Letters from Nature and the Nature of Language
A “study has concluded that the letters we (humans) use can be viewed as a mirror of the features of the natural world…[They] are not dictated by the ease of writing them, economy of pen strokes, and so on, but their underlying familiarity,” writes Roger Highfield in his London
Telegraph article called “Alphabets Are as Simple as…”

Humans speak approximately 6500 languages, and more than half will vanish by the end of this century. The decline of these languages is blamed on the rise of English, Hindi, Spanish, and Chinese as being the primary languages in North American, South America, and Asia. In a bow to the languages of the world, the PEN American Center is running 58 events related to “Writers on Their Langauges.” It begins this Tuesday and ends April 30. During this span more than 100 writers from more than 40 countries will participate.
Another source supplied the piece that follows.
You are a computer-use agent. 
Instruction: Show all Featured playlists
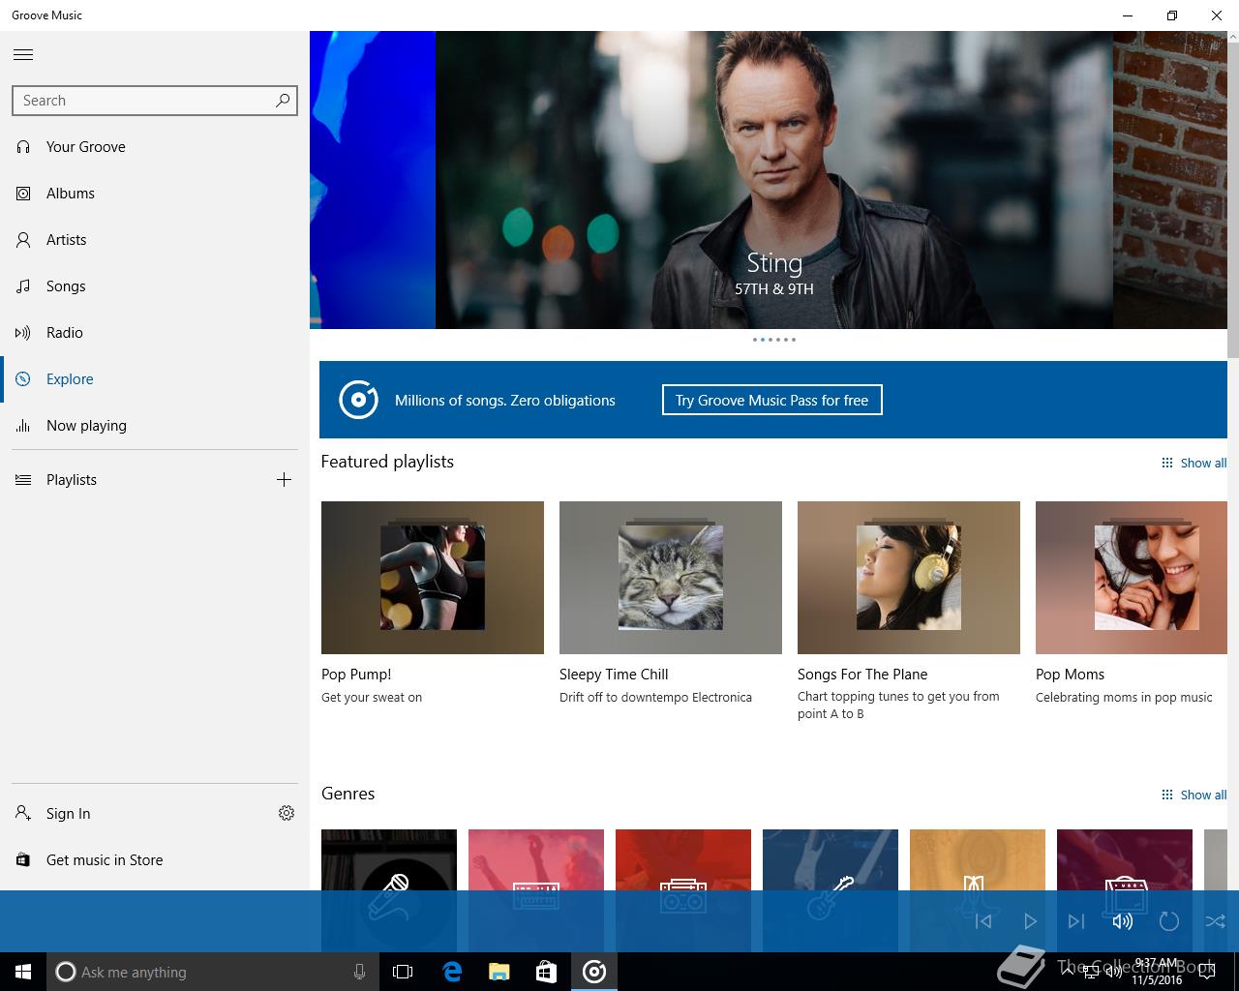point(1194,464)
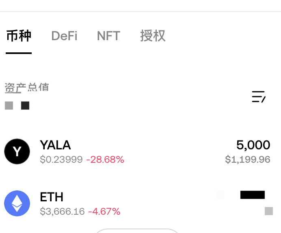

Read more.

Anisfield-Wolf Awards
The Cleveland Foundation announced winners of the Anisfield-Wolf Book Awards, created in 1935 to recognize outstanding works that contribute to society's understanding of racism or appreciation of the rich diversity of human cultures: Zadie Smith for Beauty, Jill Lepore for New York Burning: Liberty, Slavery, and Conspirach in Eighteenth-Century Manhattan, and novelist William Demby for lifetime achievements.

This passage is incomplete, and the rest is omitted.